▸ Your task
Pictures aside, restate the records below exactly as written.

▸ Record extracts
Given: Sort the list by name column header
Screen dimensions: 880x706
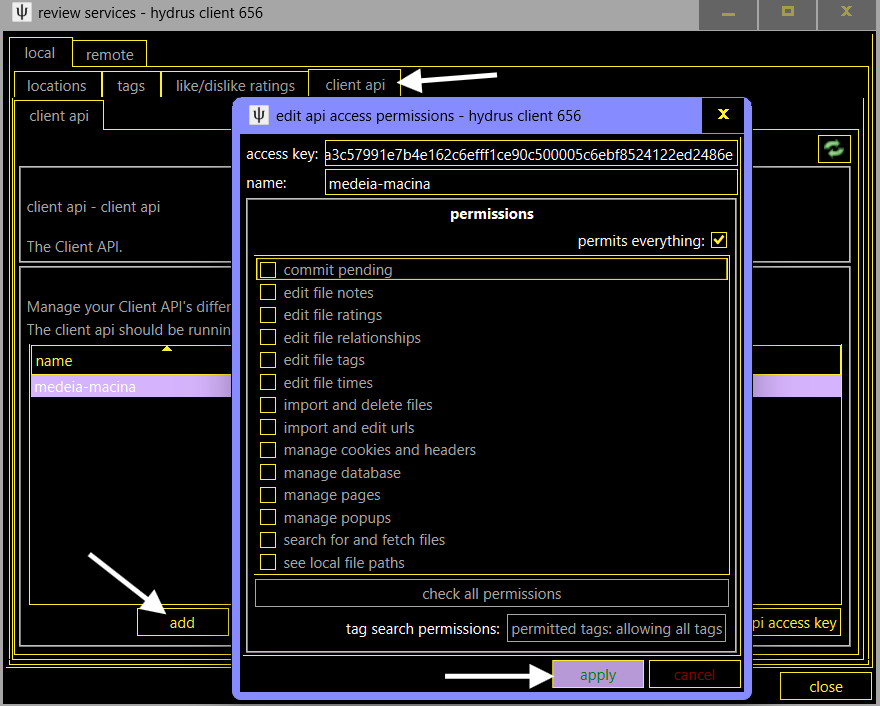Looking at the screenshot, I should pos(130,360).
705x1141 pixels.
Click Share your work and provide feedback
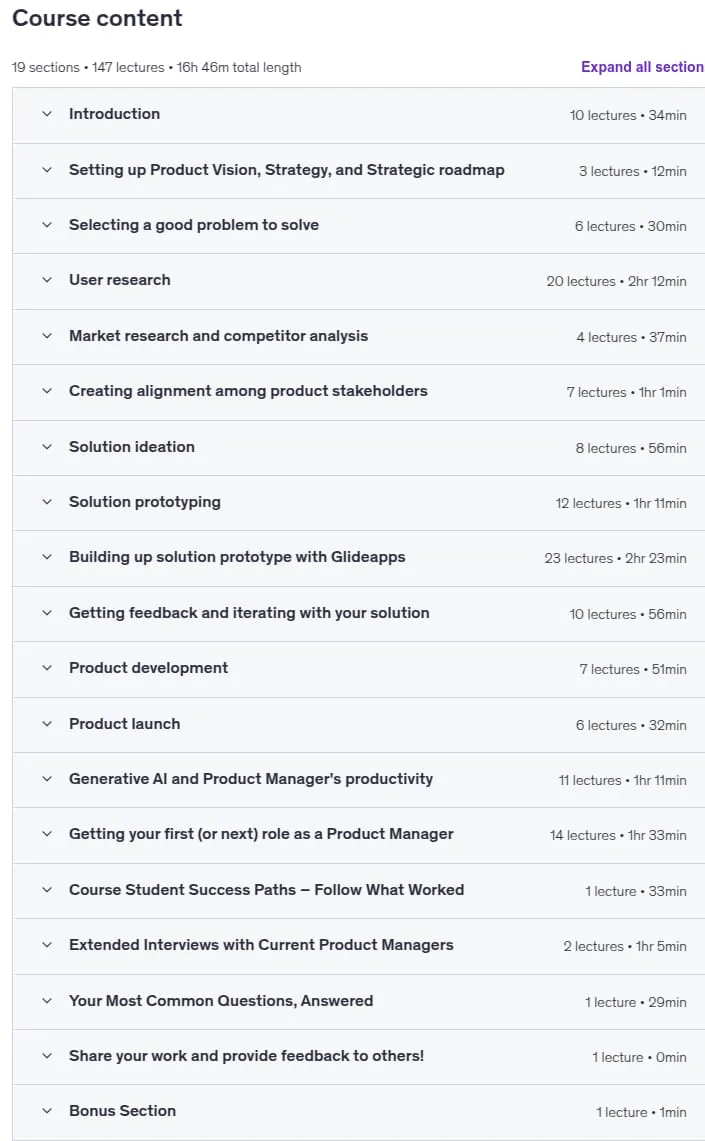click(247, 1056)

▸ Result
Given: Sort the list by name column header
Screen dimensions: 880x706
Looking at the screenshot, I should pos(130,360).
705x1141 pixels.
Click Share your work and provide feedback
click(247, 1056)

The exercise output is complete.